Im Auto saßen sie schweigend nebeneinander. Die Kommissarin starrte auf die Straße, ohne sich übermäßig auf den Verkehr zu konzentrieren, lediglich darauf bedacht, ihren Beifahrer nicht anzusehen.
Oliver hielt die angespannte Stille nur ein paar Minuten aus. »Können wir miteinander reden?«
»Worüber?«, fragte Jennifer und wunderte sich, dass ihre Stimme tatsächlich so klang, als ob sie nicht die geringste Ahnung hätte.
»Über das, was gestern Abend passiert ist.«
Sie hätte wissen müssen, dass er es nicht einfach dabei belassen würde. Wie sollte er auch? Ihr Vorsatz, sich ihm gegenüber so zu verhalten, als wäre nichts geschehen, als hätte es den Kuss niemals gegeben, musste wohl als gescheitert angesehen werden. Am Fundort der Leiche hatten sie reibungslos funktioniert, doch kaum war er heute Morgen in ihrer Bürotür erschienen, war sie nicht einmal mehr fähig gewesen, seinem Blick zu begegnen.
»Es ist nichts passiert«, sagte sie entschlossen. »Nichts von Bedeutung. Wir waren angetrunken, ein wenig zu ausgelassen. Nichts, worüber man sich den Kopf zerbrechen müsste.«
Jennifer hätte am liebsten über sich selbst den Kopf geschüttelt. Angetrunken? Keiner von ihnen war auch nur ansatzweise beschwipst gewesen, Alkohol hatte nicht die geringste Rolle gespielt. Ausgelassen? Das in gewisser Weise schon. Es war nichts passiert? Und ob etwas passiert war. Sie hatte in den zwei Stunden, die sie letzte Nacht hätte schlafen können, kein Auge zugetan, weil sie an Oliver und den Kuss gedacht hatte – der noch dazu verdammt gut gewesen war.
Sie spürte seinen Blick auf sich ruhen. Natürlich wusste er genauso gut wie sie, dass ihre Erklärung nur ein fadenscheiniger Versuch war, die ganze Angelegenheit möglichst still und leise zu begraben. Was, zum Teufel, dachte er? Oh Gott, sag mir jetzt bitte nicht, dass es für dich eine Bedeutung hatte. Mach es jetzt bitte nicht kompliziert!

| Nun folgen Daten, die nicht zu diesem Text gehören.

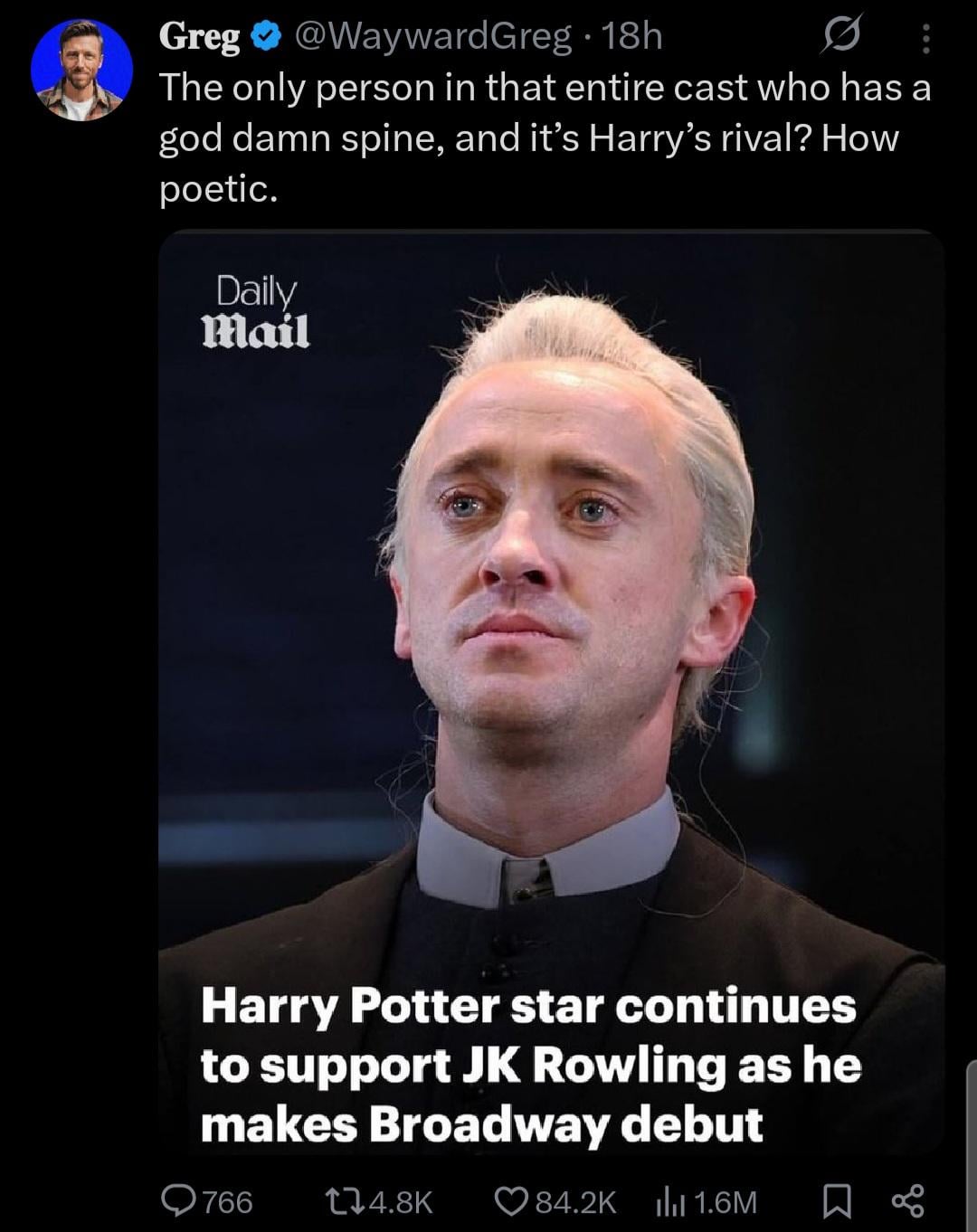Like the post with heart icon
977x1232 pixels.
click(512, 1201)
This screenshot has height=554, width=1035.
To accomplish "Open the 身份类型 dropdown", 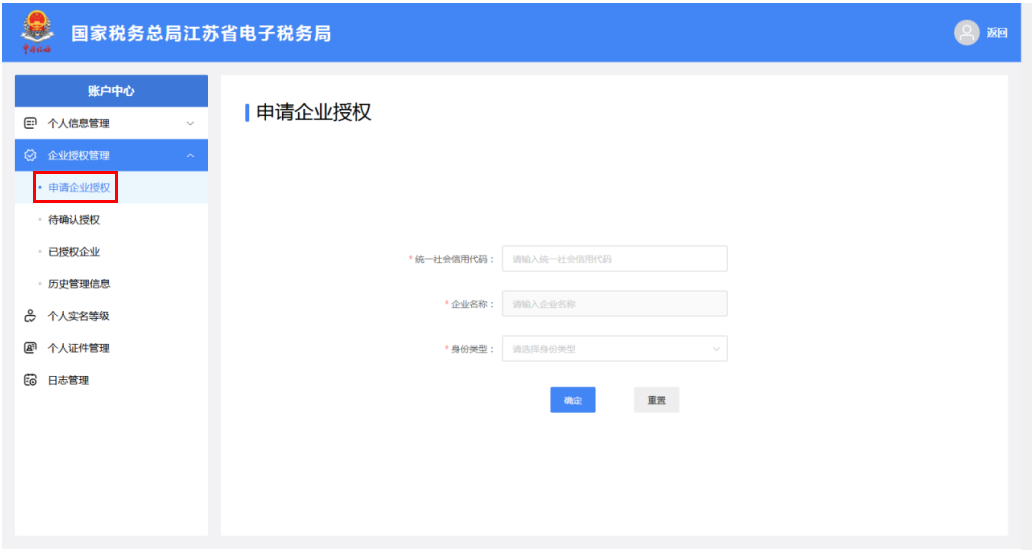I will (614, 349).
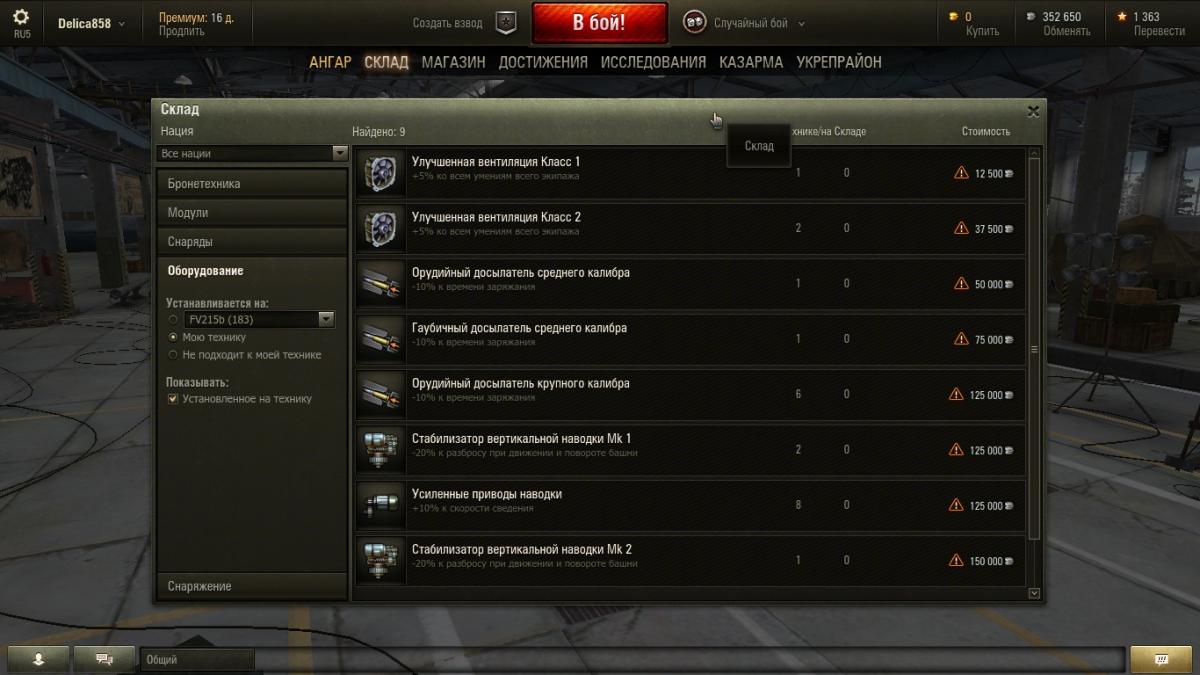Image resolution: width=1200 pixels, height=675 pixels.
Task: Click the contacts icon at bottom left
Action: tap(38, 659)
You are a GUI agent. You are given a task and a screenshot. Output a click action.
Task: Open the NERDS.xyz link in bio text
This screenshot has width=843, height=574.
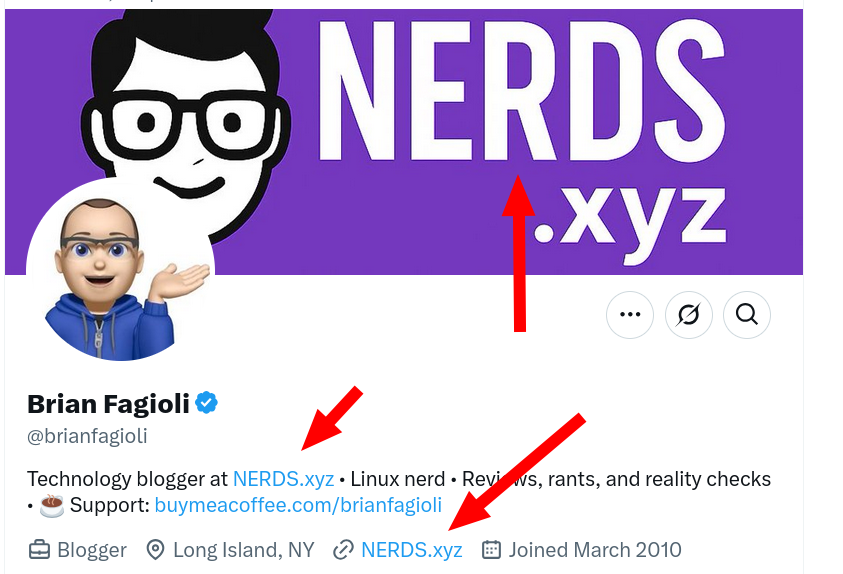283,479
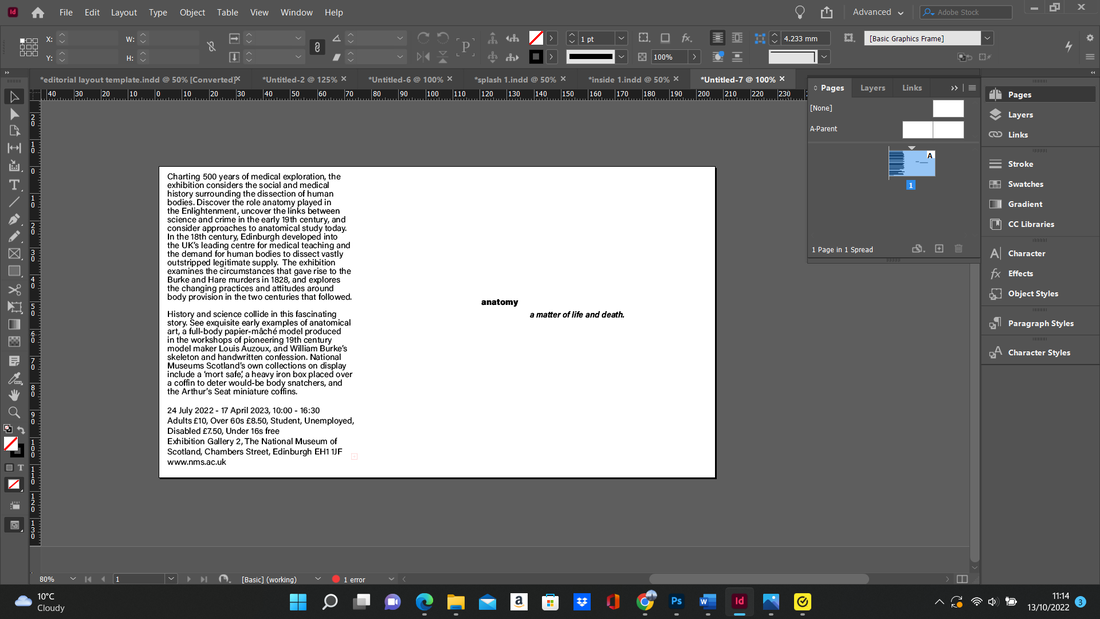Toggle constrain proportions link icon
Viewport: 1100px width, 619px height.
coord(211,47)
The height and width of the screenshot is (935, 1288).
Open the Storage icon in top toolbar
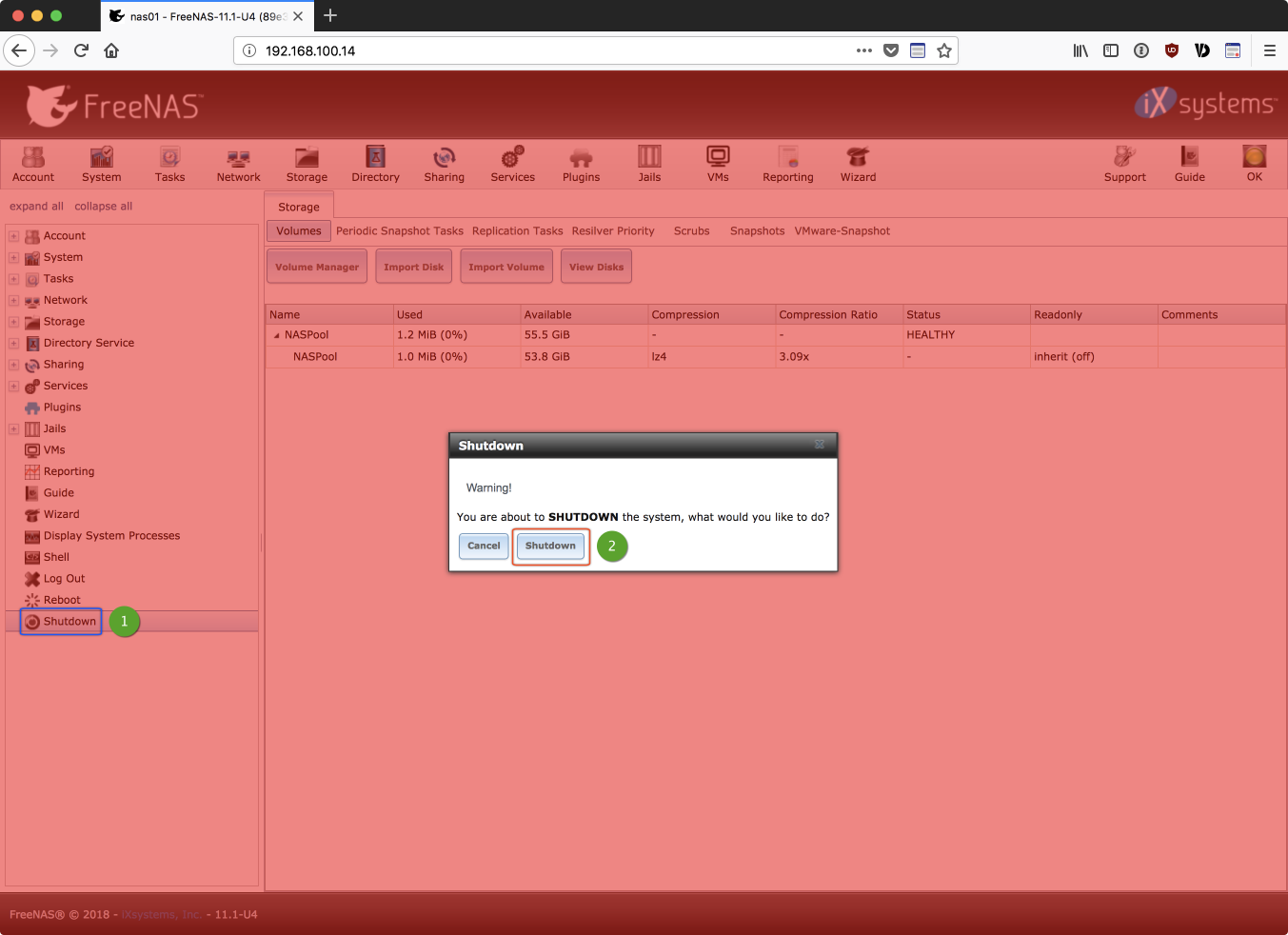[307, 164]
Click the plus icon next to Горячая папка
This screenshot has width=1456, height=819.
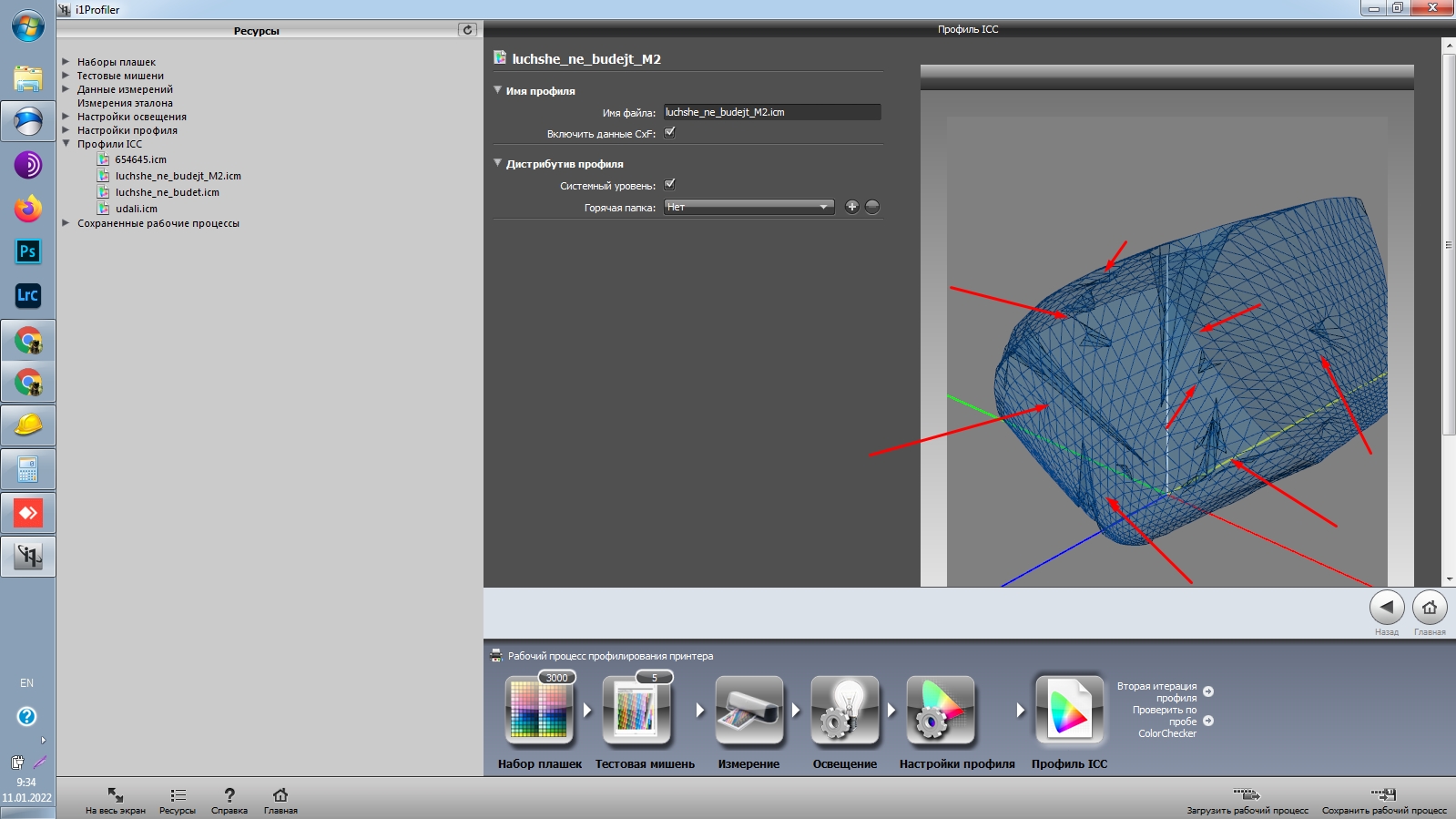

»Ich bin froh, dass du es so siehst«, sagte Oliver schließlich. Seine Stimme klang allerdings ein wenig zu monoton, als dass seine Worte gänzlich überzeugend hätten sein können. »Dann ist alles okay zwischen uns?«
»Ja, was sollte nicht okay sein?« Verdammt noch mal, nichts war in Ordnung. Sie hatten eine Grenze überschritten, die sie nicht hätten überschreiten dürfen. Sie konnte Oliver nicht mehr so unbefangen ansehen wie zuvor. Zumindest nicht im Moment. Sie brauchte Zeit, sie musste Abstand gewinnen. Die Leiche hatte sie auf den Boden der Tatsachen zurückgeholt. Der Fall beschäftigte sie. Doch es war irgendetwas geschehen, was sich nicht so einfach rückgängig machen oder ignorieren ließ.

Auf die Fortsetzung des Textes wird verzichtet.